Skip to content

Automating Social Media Posts for Your Blog Deployed on Vercel

by David Yates

If there’s one thing that I feel I have to eliminate from my writing, its the friction involved in publishing work. The longer I “sit on” an idea, the more likely I am to put it back in the drawer with all my other ideas. With this i n mind I dedicate quite a bit of time to removing as much friction as Ican from any processes that need to me to share my work. I’ve already written about autmating post creation usni some scripting, and recently I’ve been using a simple bash script to help me post random musings to Mastodon without leaving the command line.

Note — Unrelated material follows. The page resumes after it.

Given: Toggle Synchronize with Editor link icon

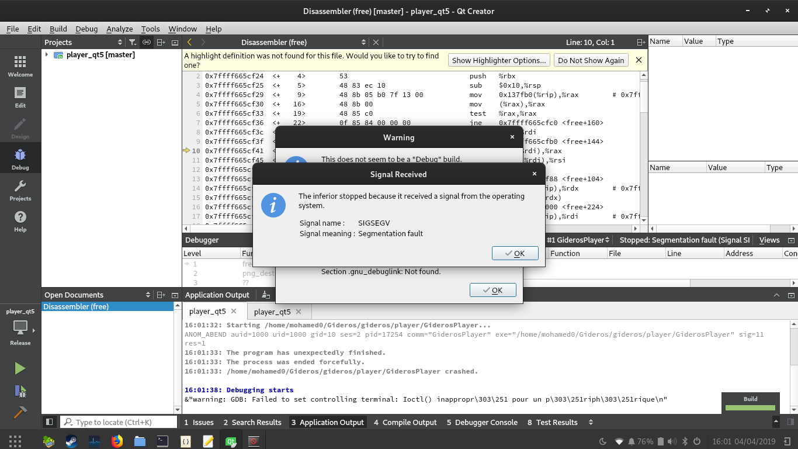Looking at the screenshot, I should (146, 42).
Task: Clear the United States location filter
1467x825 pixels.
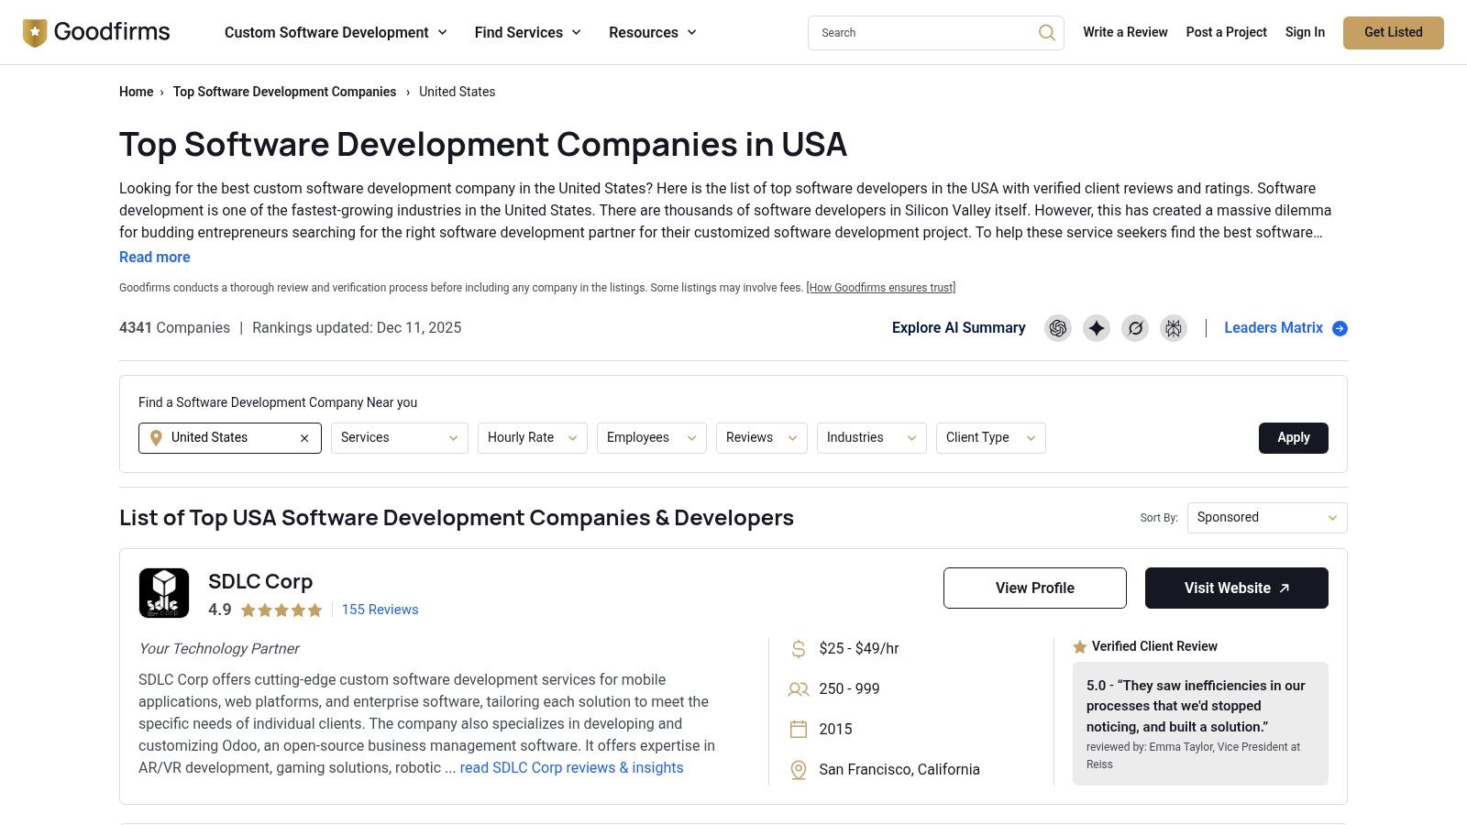Action: [x=304, y=438]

I figured I would take this a step further and see if I could automate letting people know when I’ve written about something. So here we go.

I did originally intend to use serverless functions for this before quickly realsing it was massively overkill. All thats required is to write a simple script, store your access token in the right place and have it form part of your build step.

Here’s the basic steps:

  1. Go create your access token for whichever social media platform you’re wanting to use, I’m using Mastodon.
  2. Store that ACCESS_TOKEN as an environment variable in Vercel.
  3. Create a little script and put it at your proejct root, here’s mine:
const fs = require("fs").promises;
const path = require("path");
const yaml = require("js-yaml");
async function getLatestBlogPost() {
  const blogDir = "src/content/blog";
  const files = await fs.readdir(blogDir);
  const sortedFiles = files.sort((a, b) => b.localeCompare(a));
  const latestFile = sortedFiles[0];
  return path.join(blogDir, latestFile);
}

function removeDateFromBlogTitle(title) {
  const datePattern = /^\d{4}-\d{2}-\d{2}-/;

  const newTitle = title.replace(datePattern, "");

  return newTitle;
}

async function readYamlMetadata(blogPath) {
  const content = await fs.readFile(blogPath, "utf-8");
  const yamlSection = content.split("---")[1];
  const metadata = yaml.load(yamlSection);
  return metadata;
}

async function main() {
  const shouldPost = true;

  if (shouldPost) {
    const latestBlogPath = await getLatestBlogPost();
    const metadata = await readYamlMetadata(latestBlogPath);

    const blogPostPath = latestBlogPath.split("/").slice(3).join("/");
    const newTitle = removeDateFromBlogTitle(blogPostPath);
    const uriPath = newTitle.replace(".md", "");

    const message = `${metadata.description} Read more at https://oneforthecode.com/posts/${uriPath}`;

    const ACCESS_TOKEN = process.env.ACCESS_TOKEN;
    const INSTANCE_URL = "https://mastodon.social";
    const API_ENDPOINT = `${INSTANCE_URL}/api/v1/statuses`;

    try {
      const response = await fetch(API_ENDPOINT, {
        method: "POST",
        headers: {
          Authorization: `Bearer ${ACCESS_TOKEN}`,
          "Content-Type": "application/json",
        },
        body: JSON.stringify({ status: message }),
      });

      if (response.status === 200) {
        console.log("Post successful.");
      } else {
        console.log(`Post failed. HTTP Status Code: ${response.status}`);
      }
    } catch (error) {
      console.error("An error occurred:", error);
    }
  } else {
    console.log("Not posting to Mastodon.");
  }
}

main();
  1. Add the script to the build bit of your package.json like this:
"build": "astro build && jampack ./dist && node ./postToMastodon.js",

And that’s all there is to it. Test it locally if you like before publishing. I’ve added a manual bit of code in there for switching wether to POST or not, I might look into something fancier another day.